Sustainability can be scientifically defined as a
dynamic state in which global ecological and social
systems are not systematically undermined. The
Brundtland Report defined sustainable development
as that which meets the needs of the present without
compromising the ability of future generations to
meet their needs. Ensuring that activities do not
systematically undermine ecological and social
systems is to ensure that the capacity of future
generations to meet their needs is not compromised.
Principles of sustainability:
In a Sustainable society, nature is not subject to
systematically
increasing:
Concentration
of
substances extracted from the earth’s crust,
Concentration of substance produced by society,
Degradation by physical means. And in the society,
People are not subject to conditions that
systematically undermine their capacity to meet their
needs.
To use the sustainability principles for back-casting,
we translate them into long-term goals toward which
our community or organization can work, and then
begin taking action to move in that direction.

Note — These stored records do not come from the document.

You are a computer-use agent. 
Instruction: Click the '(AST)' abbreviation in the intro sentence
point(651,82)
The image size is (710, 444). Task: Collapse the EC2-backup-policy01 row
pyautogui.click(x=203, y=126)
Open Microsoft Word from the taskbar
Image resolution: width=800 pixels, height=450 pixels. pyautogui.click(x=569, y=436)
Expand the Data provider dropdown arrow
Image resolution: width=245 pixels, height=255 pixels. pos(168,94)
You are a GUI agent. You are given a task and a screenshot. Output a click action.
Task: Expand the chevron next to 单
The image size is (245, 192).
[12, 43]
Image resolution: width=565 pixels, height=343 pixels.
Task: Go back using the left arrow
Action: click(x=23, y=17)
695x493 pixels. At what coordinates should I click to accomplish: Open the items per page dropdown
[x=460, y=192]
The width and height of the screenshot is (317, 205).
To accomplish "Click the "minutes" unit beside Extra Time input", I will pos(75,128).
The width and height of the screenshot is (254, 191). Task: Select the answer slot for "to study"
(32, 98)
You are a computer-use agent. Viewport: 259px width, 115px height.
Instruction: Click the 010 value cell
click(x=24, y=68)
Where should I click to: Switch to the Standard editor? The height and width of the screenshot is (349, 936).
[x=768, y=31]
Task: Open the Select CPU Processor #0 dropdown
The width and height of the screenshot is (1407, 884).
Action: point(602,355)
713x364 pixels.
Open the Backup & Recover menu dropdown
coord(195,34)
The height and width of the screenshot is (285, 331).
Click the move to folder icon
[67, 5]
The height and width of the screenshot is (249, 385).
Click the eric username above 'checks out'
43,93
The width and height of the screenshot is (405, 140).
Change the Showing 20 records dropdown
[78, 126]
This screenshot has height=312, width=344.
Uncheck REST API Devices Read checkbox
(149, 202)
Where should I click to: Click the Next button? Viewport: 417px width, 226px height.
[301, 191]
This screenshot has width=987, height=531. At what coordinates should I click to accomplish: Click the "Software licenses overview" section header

Reduce and eventually eliminate our contribution
to the systematic accumulation of materials from
the earth’s crust. This means substituting our use of
certain minerals that are scarce in nature with others
that are more abundant, using all mined materials
efficiently and systematically reducing our
dependence on fossil fuels.
Reduce and eliminate our contribution to the
systematic accumulation of substances produced
by society. This means systematically substituting
certain persistent and unnatural compounds with ones
that are normally abundant or break down more easily
in nature, and using all substances produced by
society efficiently.
Reduce and eliminate our contribution to the
ongoing physical degradation of nature. This
means drawing resources only from well-managed
eco-systems, systematically pursuing the most
productive and efficient use of those resources and
land and exercising caution in all kinds of
modifications of nature, such as over-harvesting and
the introduction of invasive species.
Reduce and eliminate our contribution to
conditions that systematically undermine people’s
ability to meet their basic needs. This means
offering products and services and changing
practices, suppliers, and business models to those that
ensure that human rights are respected, living wages
are paid, safe and healthy work environments are
provided and living conditions allow local
communities to meet the needs of citizens.
B. Energy
The word Energy is derived from the Greek en (in)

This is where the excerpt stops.